What happened at Macondo to Deepwater Horizon is our generation's Piper Alpha. Drill enough wells, take enough risks, skirt enough safety protocols and this will happen. I previously discussed this concept and still stand by the assertion that while Macondo was a low probability event, it was almost certain that it was going to happen eventually. It is only the exact when and where that cannot be foreseen.

Similarly, the continually slipping control of power for Gaddafi and its implications for Libya seem like they should have been viewed as inevitable. Obviously, hindsight makes this assertion seem easy but let's review the options. The removal from power of a 40+ year leader of a country creates a huge vacuum within a nation's structure and leadership. Regardless of this occurring due to natural causes, military coup, or popular uprising, the resulting loss of structure is what can be predicted. Yes, the nature of the change strongly dictates how the transition will go and what the end-state will be (democracy, military rule, chaos, protracted civil war etc), but at the very least short-term instability is almost certain. (Related question: What happens in North Korea, Cuba, Venezuela, or large portions of this list when power changes hands? Bonus question: What do the leaders of those countries think about what is happening in Libya?)

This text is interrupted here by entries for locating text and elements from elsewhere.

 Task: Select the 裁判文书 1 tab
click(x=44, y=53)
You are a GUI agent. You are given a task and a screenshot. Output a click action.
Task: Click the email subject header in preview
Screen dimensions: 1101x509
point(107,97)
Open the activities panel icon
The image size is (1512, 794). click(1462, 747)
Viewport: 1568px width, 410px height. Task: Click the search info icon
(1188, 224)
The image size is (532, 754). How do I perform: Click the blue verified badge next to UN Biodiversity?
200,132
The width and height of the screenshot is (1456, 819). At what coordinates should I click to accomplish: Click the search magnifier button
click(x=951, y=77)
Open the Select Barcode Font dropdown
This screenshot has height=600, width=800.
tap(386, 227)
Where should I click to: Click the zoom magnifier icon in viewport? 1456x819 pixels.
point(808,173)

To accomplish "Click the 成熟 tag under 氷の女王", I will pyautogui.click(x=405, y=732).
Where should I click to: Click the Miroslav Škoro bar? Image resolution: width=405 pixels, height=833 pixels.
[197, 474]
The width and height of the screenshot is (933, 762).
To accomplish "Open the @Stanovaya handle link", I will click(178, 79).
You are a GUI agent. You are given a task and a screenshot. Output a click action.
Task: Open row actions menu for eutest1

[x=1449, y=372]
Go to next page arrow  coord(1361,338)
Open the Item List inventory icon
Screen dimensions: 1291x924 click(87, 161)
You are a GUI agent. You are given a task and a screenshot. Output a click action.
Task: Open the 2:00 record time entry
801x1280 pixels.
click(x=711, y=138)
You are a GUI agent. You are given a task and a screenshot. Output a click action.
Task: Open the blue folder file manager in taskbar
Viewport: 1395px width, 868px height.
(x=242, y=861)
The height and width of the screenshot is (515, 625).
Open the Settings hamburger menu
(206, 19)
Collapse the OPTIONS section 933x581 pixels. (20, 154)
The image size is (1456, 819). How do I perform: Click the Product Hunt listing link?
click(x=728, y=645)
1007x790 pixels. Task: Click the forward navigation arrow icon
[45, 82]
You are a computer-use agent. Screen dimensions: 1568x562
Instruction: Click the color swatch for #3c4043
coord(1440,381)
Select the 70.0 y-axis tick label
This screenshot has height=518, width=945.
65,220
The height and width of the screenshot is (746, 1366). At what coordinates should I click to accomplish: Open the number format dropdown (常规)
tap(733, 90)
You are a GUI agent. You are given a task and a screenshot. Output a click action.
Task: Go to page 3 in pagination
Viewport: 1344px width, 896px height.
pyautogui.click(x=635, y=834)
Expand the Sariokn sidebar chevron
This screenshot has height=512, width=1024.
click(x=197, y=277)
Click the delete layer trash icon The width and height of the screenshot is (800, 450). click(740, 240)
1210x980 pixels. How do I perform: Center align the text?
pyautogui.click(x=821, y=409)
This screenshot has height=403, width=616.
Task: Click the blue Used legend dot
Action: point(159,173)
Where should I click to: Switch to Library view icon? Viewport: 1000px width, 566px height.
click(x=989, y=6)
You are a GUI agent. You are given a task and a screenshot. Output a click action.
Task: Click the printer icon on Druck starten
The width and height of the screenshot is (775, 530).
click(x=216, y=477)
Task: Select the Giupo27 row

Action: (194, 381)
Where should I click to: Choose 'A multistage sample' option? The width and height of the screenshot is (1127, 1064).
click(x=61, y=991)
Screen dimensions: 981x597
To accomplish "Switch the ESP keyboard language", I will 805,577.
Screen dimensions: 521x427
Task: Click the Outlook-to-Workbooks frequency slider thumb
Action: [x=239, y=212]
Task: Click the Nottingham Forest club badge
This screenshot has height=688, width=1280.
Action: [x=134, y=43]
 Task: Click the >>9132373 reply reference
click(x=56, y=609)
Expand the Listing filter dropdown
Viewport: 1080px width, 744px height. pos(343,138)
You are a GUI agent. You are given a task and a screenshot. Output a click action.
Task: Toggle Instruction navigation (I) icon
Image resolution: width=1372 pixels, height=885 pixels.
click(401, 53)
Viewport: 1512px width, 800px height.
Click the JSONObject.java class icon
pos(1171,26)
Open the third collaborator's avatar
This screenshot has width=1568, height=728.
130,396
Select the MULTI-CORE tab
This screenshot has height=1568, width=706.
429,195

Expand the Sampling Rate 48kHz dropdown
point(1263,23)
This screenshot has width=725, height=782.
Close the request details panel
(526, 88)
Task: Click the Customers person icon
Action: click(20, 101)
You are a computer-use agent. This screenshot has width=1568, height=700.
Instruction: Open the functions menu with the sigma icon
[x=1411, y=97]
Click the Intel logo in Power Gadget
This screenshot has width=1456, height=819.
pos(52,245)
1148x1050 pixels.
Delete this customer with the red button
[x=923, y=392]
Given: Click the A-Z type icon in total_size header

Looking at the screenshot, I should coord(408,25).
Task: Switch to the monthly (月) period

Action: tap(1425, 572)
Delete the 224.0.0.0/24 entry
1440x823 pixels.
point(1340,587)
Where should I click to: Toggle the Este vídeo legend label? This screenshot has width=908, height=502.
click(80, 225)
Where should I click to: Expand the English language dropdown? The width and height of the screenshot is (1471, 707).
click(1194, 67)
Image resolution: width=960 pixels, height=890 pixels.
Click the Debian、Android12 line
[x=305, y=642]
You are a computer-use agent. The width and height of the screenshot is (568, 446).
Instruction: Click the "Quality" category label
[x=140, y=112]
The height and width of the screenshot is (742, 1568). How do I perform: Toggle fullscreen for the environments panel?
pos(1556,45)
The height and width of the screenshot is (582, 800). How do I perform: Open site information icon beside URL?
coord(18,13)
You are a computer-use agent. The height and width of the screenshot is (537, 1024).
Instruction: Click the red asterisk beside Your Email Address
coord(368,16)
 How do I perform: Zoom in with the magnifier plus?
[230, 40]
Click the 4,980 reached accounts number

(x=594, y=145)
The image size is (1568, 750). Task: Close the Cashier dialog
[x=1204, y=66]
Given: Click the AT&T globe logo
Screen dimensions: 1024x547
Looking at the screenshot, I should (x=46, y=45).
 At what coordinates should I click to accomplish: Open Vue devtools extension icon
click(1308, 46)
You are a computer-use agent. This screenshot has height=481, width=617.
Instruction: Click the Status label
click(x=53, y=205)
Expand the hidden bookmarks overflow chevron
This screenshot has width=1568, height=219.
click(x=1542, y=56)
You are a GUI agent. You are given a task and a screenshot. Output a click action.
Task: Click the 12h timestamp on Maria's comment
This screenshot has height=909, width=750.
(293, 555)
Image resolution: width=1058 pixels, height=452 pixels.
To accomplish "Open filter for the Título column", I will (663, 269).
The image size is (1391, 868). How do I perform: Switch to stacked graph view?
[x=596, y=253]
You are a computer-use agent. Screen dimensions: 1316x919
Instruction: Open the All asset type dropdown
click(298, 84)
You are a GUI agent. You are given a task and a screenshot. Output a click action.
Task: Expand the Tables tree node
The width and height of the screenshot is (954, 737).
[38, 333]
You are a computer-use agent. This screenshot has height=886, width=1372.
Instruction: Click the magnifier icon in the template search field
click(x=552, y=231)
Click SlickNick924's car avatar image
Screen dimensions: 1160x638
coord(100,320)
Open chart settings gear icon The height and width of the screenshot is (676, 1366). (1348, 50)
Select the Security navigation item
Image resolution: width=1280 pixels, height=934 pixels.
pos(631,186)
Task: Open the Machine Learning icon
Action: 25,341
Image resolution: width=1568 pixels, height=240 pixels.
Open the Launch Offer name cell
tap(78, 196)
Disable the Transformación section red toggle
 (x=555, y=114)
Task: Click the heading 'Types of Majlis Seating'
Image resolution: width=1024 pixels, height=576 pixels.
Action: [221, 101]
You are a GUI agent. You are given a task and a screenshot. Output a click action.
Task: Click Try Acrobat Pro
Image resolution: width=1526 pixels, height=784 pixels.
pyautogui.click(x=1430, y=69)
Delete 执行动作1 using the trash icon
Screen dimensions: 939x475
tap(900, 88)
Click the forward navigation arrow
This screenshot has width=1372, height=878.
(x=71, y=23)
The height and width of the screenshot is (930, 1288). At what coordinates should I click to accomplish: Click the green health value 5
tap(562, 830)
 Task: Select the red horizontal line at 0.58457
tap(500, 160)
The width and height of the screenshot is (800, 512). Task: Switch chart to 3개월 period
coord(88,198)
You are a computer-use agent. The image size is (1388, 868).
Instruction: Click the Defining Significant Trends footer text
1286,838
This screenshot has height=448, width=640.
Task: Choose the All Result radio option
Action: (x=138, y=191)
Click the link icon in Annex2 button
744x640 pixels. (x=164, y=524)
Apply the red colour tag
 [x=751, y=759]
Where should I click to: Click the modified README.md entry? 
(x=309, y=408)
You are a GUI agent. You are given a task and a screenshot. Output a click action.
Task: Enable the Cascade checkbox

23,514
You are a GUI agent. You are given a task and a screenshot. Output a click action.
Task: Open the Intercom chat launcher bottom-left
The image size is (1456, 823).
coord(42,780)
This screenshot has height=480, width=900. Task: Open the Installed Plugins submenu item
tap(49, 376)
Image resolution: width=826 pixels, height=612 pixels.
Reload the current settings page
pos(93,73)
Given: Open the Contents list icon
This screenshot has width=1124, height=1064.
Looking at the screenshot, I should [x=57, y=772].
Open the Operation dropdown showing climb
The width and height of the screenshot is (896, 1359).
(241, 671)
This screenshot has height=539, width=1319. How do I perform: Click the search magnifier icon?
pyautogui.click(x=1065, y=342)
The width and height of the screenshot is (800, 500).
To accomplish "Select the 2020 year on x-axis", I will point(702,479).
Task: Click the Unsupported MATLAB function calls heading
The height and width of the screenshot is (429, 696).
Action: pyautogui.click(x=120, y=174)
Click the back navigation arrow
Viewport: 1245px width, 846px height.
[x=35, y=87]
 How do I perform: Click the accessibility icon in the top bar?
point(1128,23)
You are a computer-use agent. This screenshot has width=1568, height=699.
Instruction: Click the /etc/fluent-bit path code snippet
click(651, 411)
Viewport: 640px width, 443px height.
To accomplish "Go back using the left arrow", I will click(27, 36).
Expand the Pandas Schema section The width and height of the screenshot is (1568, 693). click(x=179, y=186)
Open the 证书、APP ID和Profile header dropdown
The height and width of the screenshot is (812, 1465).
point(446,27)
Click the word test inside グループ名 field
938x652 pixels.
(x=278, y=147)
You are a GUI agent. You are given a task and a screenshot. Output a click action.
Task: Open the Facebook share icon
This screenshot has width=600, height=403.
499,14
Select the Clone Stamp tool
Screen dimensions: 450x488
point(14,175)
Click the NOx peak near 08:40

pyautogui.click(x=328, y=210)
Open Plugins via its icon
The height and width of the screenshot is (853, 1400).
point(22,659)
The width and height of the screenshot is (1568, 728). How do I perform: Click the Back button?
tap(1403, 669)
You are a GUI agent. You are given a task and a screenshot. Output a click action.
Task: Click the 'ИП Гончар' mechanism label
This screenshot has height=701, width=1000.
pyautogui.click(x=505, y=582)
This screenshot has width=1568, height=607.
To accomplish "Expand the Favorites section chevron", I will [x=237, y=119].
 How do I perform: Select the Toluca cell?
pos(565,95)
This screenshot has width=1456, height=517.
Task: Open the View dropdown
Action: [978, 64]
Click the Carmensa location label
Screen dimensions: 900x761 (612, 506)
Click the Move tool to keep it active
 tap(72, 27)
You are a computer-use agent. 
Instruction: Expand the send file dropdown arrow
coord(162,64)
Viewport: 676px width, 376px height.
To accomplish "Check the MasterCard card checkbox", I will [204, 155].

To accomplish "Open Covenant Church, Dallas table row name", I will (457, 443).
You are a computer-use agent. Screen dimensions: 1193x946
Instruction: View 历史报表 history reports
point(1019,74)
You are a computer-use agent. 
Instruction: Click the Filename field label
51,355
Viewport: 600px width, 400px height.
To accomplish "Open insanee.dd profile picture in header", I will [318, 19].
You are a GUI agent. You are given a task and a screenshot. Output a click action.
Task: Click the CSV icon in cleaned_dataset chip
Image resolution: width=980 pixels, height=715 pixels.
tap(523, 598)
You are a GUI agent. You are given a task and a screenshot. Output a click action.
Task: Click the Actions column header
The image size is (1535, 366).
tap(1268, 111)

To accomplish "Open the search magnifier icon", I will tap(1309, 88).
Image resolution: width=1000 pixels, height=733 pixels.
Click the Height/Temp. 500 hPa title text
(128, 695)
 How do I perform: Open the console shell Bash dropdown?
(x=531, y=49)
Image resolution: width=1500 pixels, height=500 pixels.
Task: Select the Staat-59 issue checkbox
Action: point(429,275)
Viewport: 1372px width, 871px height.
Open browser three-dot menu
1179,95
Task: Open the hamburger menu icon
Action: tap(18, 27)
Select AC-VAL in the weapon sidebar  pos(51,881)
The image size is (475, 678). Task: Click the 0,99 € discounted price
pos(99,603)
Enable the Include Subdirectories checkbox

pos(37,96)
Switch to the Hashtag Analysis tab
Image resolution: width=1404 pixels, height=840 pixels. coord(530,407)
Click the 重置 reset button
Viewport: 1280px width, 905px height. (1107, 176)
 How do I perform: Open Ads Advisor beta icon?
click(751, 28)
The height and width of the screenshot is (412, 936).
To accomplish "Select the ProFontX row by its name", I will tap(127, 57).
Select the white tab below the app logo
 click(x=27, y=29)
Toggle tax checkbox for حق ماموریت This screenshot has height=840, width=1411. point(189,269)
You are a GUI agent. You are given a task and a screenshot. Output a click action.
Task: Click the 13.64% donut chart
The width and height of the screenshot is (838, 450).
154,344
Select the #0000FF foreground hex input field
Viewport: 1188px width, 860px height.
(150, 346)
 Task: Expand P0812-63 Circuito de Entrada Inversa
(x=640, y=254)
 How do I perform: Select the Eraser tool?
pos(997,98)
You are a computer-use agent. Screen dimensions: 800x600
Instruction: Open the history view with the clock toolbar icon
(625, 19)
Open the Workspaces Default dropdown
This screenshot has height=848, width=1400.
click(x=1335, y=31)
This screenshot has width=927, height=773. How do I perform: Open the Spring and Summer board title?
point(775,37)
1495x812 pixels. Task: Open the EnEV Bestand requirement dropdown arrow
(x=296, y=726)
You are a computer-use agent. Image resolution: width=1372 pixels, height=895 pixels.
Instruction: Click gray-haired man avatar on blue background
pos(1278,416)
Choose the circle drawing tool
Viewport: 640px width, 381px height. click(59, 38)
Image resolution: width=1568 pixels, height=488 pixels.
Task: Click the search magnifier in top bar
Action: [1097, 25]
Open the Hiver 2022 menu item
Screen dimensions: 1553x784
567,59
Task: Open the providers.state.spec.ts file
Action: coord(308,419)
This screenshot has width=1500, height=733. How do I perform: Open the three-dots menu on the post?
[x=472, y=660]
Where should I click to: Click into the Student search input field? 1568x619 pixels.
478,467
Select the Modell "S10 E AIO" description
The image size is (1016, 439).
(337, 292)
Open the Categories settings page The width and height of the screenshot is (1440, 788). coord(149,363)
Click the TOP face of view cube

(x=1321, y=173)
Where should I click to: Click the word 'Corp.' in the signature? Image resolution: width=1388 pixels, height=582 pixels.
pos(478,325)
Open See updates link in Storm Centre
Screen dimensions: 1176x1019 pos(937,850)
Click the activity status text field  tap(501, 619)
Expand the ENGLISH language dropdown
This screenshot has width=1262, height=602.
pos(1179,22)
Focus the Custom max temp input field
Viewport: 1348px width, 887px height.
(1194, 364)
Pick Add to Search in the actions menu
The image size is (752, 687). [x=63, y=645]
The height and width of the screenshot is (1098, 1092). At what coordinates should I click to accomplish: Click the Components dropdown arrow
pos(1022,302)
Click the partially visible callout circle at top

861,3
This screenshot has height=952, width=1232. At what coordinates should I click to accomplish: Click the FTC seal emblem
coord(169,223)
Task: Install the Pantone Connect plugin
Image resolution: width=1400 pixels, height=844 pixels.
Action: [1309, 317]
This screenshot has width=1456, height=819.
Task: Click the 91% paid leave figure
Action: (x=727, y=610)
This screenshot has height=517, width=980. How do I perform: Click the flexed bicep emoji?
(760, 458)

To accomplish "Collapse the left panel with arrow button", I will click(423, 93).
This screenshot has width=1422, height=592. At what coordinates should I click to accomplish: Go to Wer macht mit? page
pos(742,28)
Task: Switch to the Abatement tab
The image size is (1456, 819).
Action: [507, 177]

When a loss of structure occurs, the question is how prepared are we/you/others prepared for the change. If we can assert that this was inevitable and say so with a degree of confidence that is not strictly induced by hindsight, how could this have been planned for? Timing is crucial. However, timing is not something we can predict as accurately, though in the case of Libya, the precursors were in Tunisia and Egypt. Sure, some thought Gaddafi had tighter control and popular protests would not spill-over into Libya, but that's not important. Timing is still hard to predict and a robust emergency response plan needs to work regardless of timing because emergencies, by their very nature, are not planned and scheduled activities.

Timing, if known, would make things much easier. Planning for the unknown and an unknown time is difficult because it is really a question of resources and having them available when you need them. And when you need them is all the time if the timing is unknown and all the time is usually quite expensive. We cannot pretend to keep a helicopter/plane/boat on perpetual standby for evacuation that may never occur. This makes availability of resources directly related to robustness of a plan and brings the acknowledgment that all plans are limited and that adaptation is critical.

I am not proposing any specific emergency response plan since they need to be tailored to the circumstances relevant to your situation. Any such plan needs to be stress-tested and reviewed and updated to reflect the fact that plans get made, then the overall situation can shift and gradually change to a point where the plan no longer works. Perhaps no plan would have done perfectly in Libya, but this is why we adapt and learn and figure out a new plan. (Rather random science fiction analogy not likely to be gotten by most readers: The presence of the Mule in Asimov's Foundation series as an example of a disruptor of a very grand plan that then had to be steered back on course.)

Low probability now can often mean nearly guaranteed probability eventually. This is why we must plan.